Predicting phase transition of the two-dimensional Ising model

In this notebook we will be doing a binary classification of the two-dimensional Ising model where we try to predict if a given state is ordered or disordered.

The Ising model

The Hamiltonian of the two-dimensional Ising model without an external field for a constant coupling constant $J$ is given by

\begin{align} H = -J \sum_{\langle ij\rangle} S_i S_j, \end{align}

where $S_i \in \{-1, 1\}$ and $\langle ij \rangle$ signifies that we only iterate over the nearest neighbors in the lattice. We will be looking at a system of $L = 40$ spins in each dimension, i.e., $L^2 = 1600$ spins in total. Opposed to the one-dimensional Ising model we will get a phase transition from an ordered phase to a disordered phase at the critical temperature

\begin{align} \frac{T_c}{J} = \frac{2}{\log\left(1 + \sqrt{2}\right)} \approx 2.26, \end{align}

as shown by Lars Onsager.

The goal

We wish in this notebook to use logistic regression to predict when a phase transition occurs. The data we will look at is a set of spin configurations, i.e., individual lattices with spins, labeled ordered 1 or disordered 0. Our job is to build a model which will take in a spin configuration and predict whether or not the spin configuration constitutes an ordered or a disordered phase.

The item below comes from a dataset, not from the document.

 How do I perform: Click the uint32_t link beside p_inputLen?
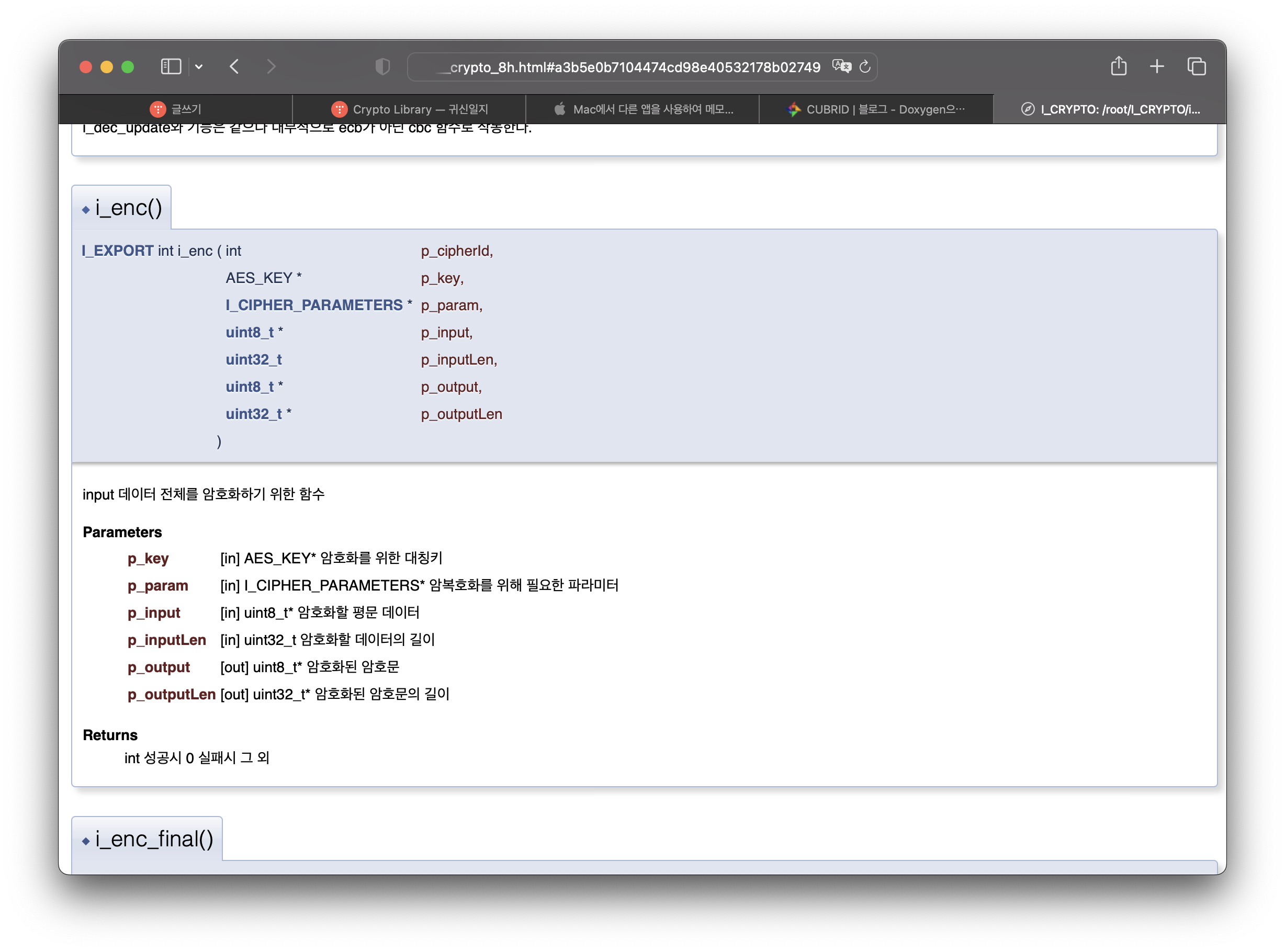pos(254,359)
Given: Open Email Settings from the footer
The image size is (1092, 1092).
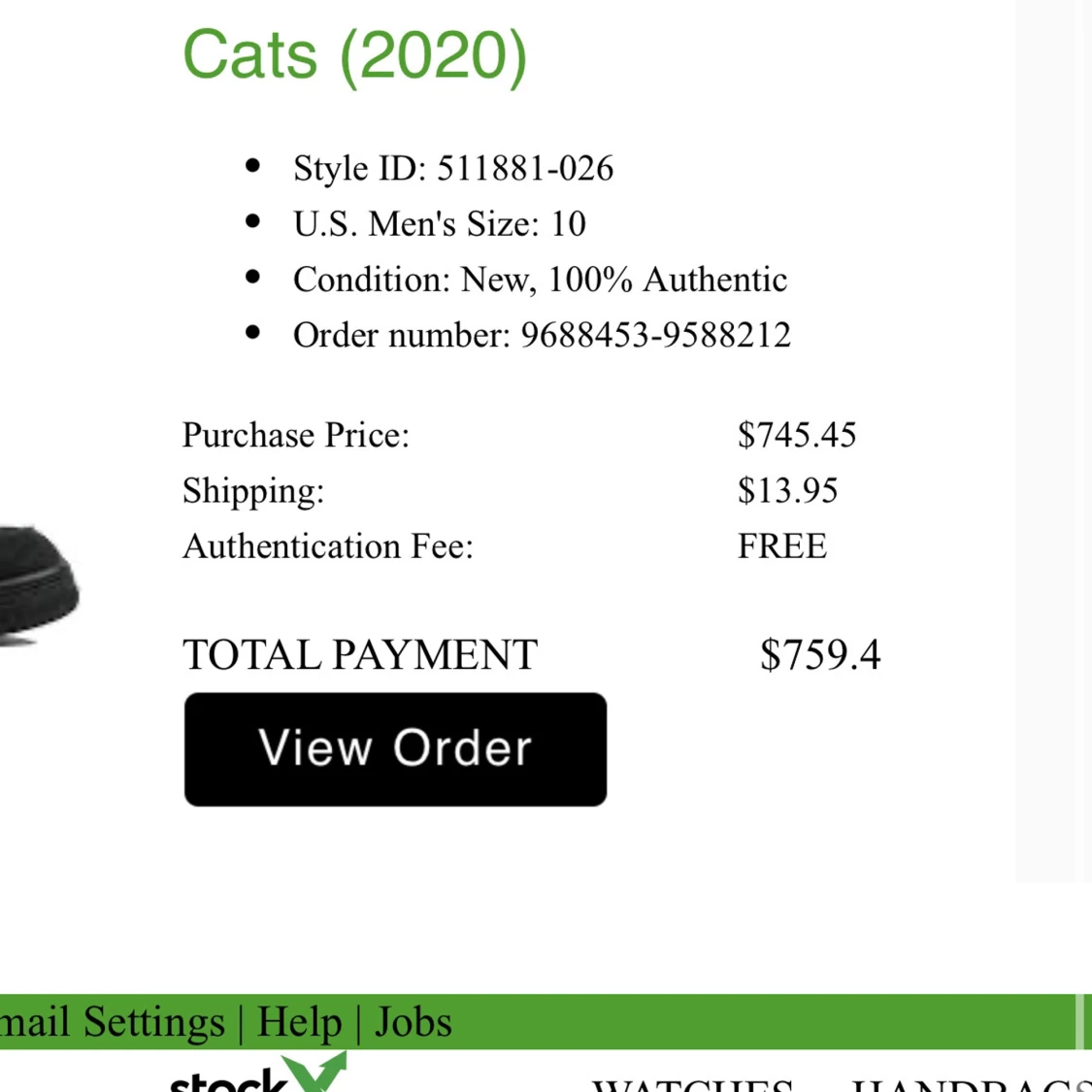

To achieve this we will represent the lattices as flattened arrays with $1600$ elements instead of a matrix of $40 \times 40$ elements. As an extra test of the performance of the algorithms we will divide the dataset into three pieces. We will do a conventional train-test-split on a combination of totally ordered and totally disordered phases. The remaining "critical-like" states will be used as test data which we hope the model will be able to make good extrapolated predictions on.



In [1]:

    
import pickle
import os
import glob
import numpy as np
import pandas as pd
import matplotlib.pyplot as plt
import seaborn as sns
import sklearn.model_selection as skms
import sklearn.linear_model as skl
import sklearn.metrics as skm
import tqdm
import copy
import time
from IPython.display import display

%matplotlib inline

sns.set(color_codes=True)



In [2]:

    
%%javascript
// Fill entire cell with output
IPython.OutputArea.prototype._should_scroll = function(lines) {
    return false;
}

Reading in the data

Using the data from here (specifically the two datasets named Ising2DFM_reSample_L40_T=All.pkl and Ising2DFM_reSample_L40_T=All_labels.pkl) we have to unpack the data into numpy arrays.



In [3]:

    
filenames = glob.glob(os.path.join("..", "dat", "*"))
label_filename = list(filter(lambda x: "label" in x, filenames))[0]
dat_filename = list(filter(lambda x: "label" not in x, filenames))[0]

# Read in the labels
with open(label_filename, "rb") as f:
    labels = pickle.load(f)

# Read in the corresponding configurations
with open(dat_filename, "rb") as f:
    data = np.unpackbits(pickle.load(f)).reshape(-1, 1600).astype("int")

# Set spin-down to -1
data[data == 0] = -1

This dataset consists of $10000$ samples, i.e., $10000$ spin configurations with $40 \times 40$ spins each, for $16$ temperatures between $0.25$ to $4.0$. Next we create a train/test-split and keep the data in the critical phase as a separate dataset for extrapolation-testing.



In [4]:

    
# Set up slices of the dataset
ordered = slice(0, 70000)
critical = slice(70000, 100000)
disordered = slice(100000, 160000)

X_train, X_test, y_train, y_test = skms.train_test_split(
    np.concatenate((data[ordered], data[disordered])),
    np.concatenate((labels[ordered], labels[disordered])),
    test_size=0.95
)

Note: Using a small training set yields a better accuracy. This will be discussed in the end.

Logistic regression

Logistic regression is a linear model for classification. Recalling the cost function for ordinary least squares with both L2 (ridge) and L1 (LASSO) penalties we will see that the logistic cost function is very similar. In OLS we wish to predict a continuous variable $\hat{y}$ using

\begin{align} \hat{y} = X\omega, \end{align}

where $X \in \mathbb{R}^{n \times p}$ is the input data and $\omega^{p \times d}$ are the weights of the regression. In a classification setting (binary classification in our situation) we are interested in a positive or negative answer. We can thus define either answer to be above or below some threshold. But, in order to limit the size of the answer and also to get a probability interpretation on how sure we are for either answer we can compute the sigmoid function of OLS. That is,

\begin{align} f(X\omega) = \frac{1}{1 + \exp(-X\omega)}. \end{align}

We are thus interested in minimizing the following cost function

\begin{align} C(X, \omega) = \sum_{i = 1}^n \left\{ - y_i\log\left( f(x_i^T\omega) \right) - (1 - y_i)\log\left[1 - f(x_i^T\omega)\right] \right\}, \end{align}

where we will restrict ourselves to a value for $f(z)$ as the sigmoid described above. We can also tack on a L2 (Ridge) or L1 (LASSO) penalization to this cost function in the same manner we did for linear regression.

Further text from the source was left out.